*** Given records ***
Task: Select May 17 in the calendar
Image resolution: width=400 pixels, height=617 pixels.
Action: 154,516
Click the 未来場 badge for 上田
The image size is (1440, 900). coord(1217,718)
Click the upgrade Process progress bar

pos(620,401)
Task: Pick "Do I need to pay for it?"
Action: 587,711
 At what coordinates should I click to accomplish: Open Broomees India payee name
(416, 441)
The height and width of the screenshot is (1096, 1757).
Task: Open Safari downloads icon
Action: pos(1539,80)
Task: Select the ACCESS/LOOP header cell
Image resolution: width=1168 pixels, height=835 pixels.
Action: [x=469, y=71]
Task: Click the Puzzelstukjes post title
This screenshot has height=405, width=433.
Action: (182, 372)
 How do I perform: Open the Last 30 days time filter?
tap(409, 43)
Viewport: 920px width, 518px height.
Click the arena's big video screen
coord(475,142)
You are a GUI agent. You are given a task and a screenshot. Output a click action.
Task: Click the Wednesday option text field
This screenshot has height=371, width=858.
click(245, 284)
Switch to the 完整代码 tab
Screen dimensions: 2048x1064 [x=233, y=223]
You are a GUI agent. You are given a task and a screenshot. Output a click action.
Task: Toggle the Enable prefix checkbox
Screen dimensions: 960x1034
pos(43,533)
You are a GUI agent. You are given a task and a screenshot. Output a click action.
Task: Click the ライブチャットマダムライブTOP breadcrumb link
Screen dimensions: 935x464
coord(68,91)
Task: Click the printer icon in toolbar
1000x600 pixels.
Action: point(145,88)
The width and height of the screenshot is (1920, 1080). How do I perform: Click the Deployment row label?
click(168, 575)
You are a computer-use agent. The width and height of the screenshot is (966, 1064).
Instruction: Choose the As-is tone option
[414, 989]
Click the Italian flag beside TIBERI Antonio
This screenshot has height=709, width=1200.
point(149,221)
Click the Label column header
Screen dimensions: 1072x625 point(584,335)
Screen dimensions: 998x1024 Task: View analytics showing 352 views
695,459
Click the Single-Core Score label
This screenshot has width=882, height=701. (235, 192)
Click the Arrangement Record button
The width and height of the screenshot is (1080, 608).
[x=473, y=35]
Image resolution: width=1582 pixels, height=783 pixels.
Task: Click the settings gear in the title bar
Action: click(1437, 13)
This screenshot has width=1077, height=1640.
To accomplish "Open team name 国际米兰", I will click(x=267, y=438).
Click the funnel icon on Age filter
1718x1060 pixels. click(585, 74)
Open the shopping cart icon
*** End of Given records ***
Gather all lines from the records above in which "Select" appears.

(Task result):
Task: Select May 17 in the calendar
Task: Select the ACCESS/LOOP header cell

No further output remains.